Task requirements: Copy out everything in the rows below from the line containing "Where should I" down to the line containing "point(21,19)", both included. Leave the pictures out of your copy.

[Records for locating displayed items]
+++++

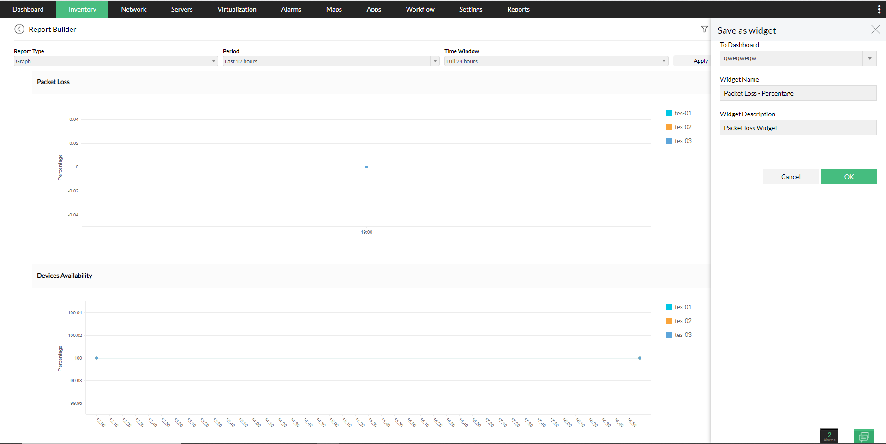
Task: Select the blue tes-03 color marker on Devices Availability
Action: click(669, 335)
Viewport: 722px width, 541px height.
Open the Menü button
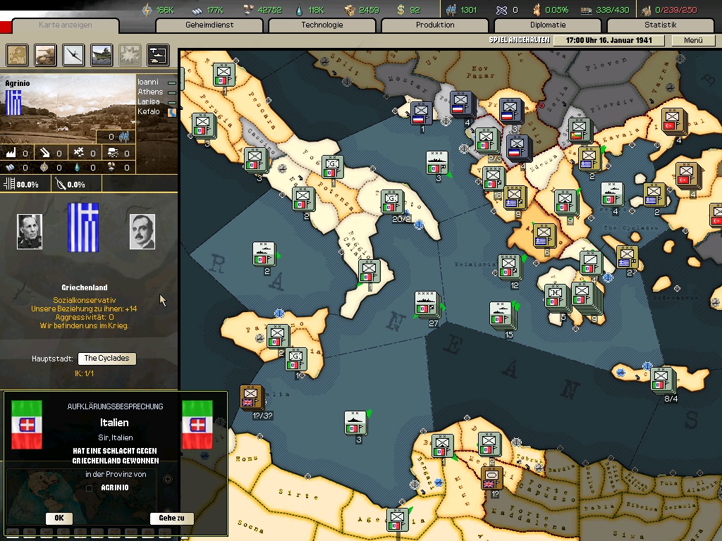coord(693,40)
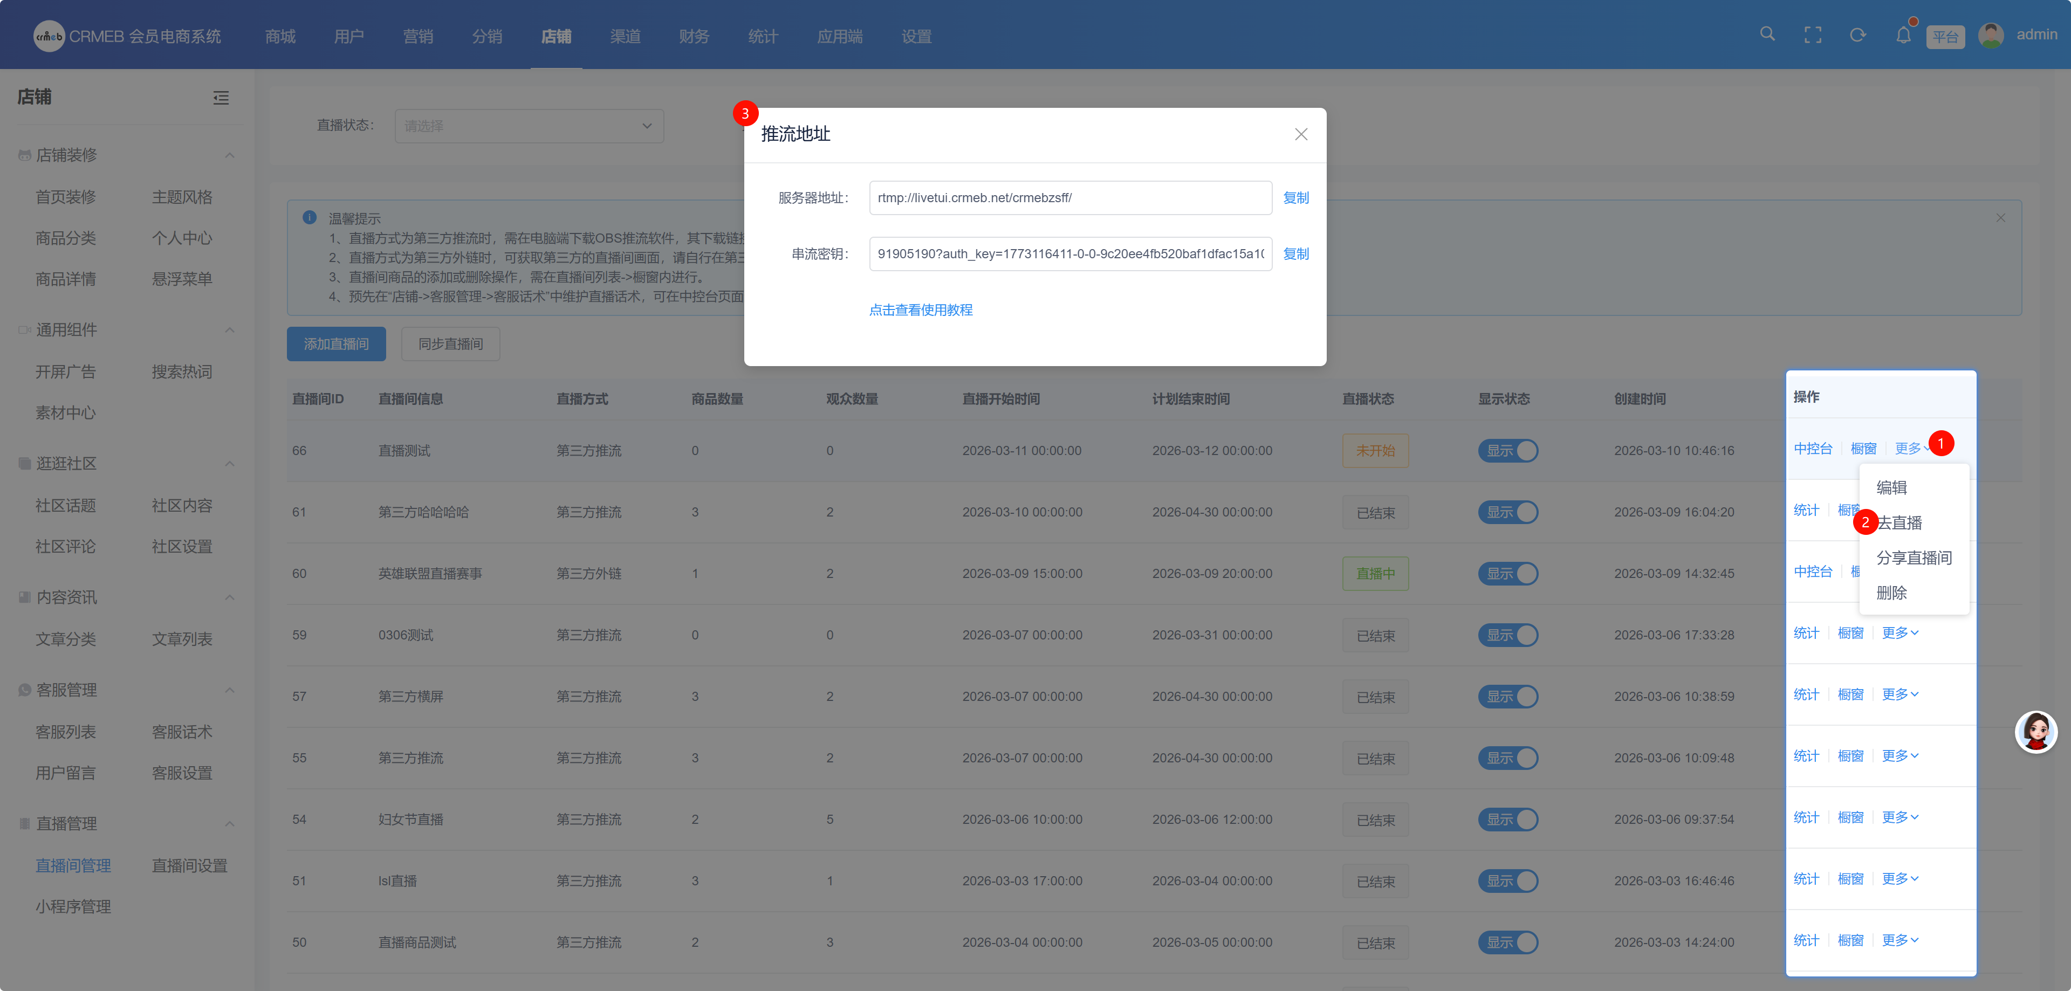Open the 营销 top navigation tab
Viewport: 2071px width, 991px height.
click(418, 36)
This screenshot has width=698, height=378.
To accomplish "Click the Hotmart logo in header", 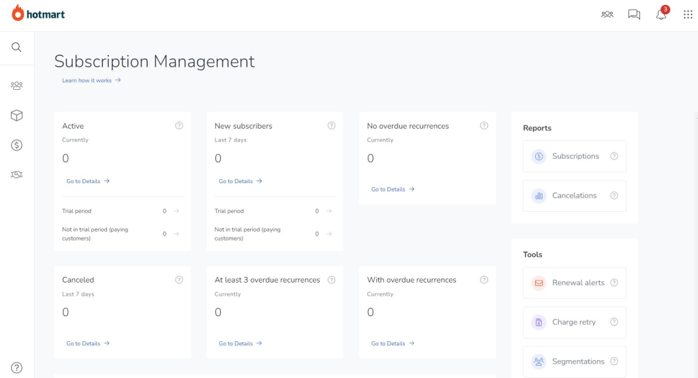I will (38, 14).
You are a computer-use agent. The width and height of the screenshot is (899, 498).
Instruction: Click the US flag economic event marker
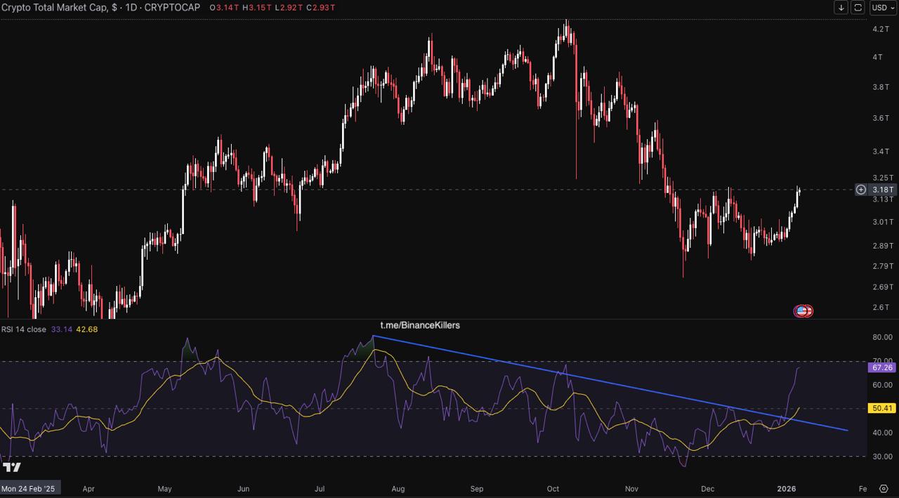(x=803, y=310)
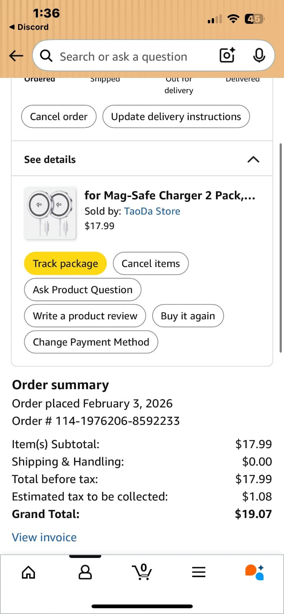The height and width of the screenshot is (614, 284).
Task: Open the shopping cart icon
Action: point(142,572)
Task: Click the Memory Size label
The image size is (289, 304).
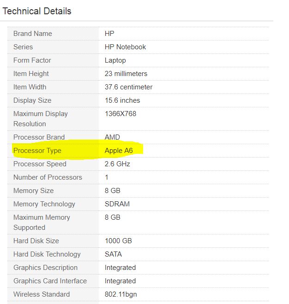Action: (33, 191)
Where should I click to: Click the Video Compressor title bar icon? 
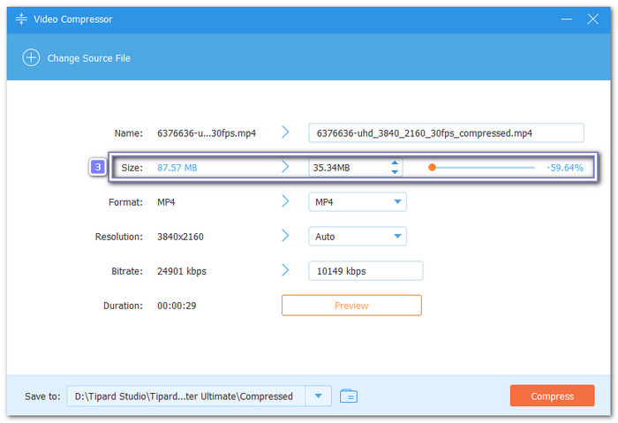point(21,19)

+++++

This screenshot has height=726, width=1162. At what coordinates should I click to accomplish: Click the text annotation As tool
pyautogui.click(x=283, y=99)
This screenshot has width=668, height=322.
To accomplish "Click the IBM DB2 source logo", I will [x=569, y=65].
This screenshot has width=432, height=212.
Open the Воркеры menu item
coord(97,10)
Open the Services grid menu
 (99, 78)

+++++

Exercise solution:
Where should I click to: Click the Video Compressor title bar icon? 
point(21,19)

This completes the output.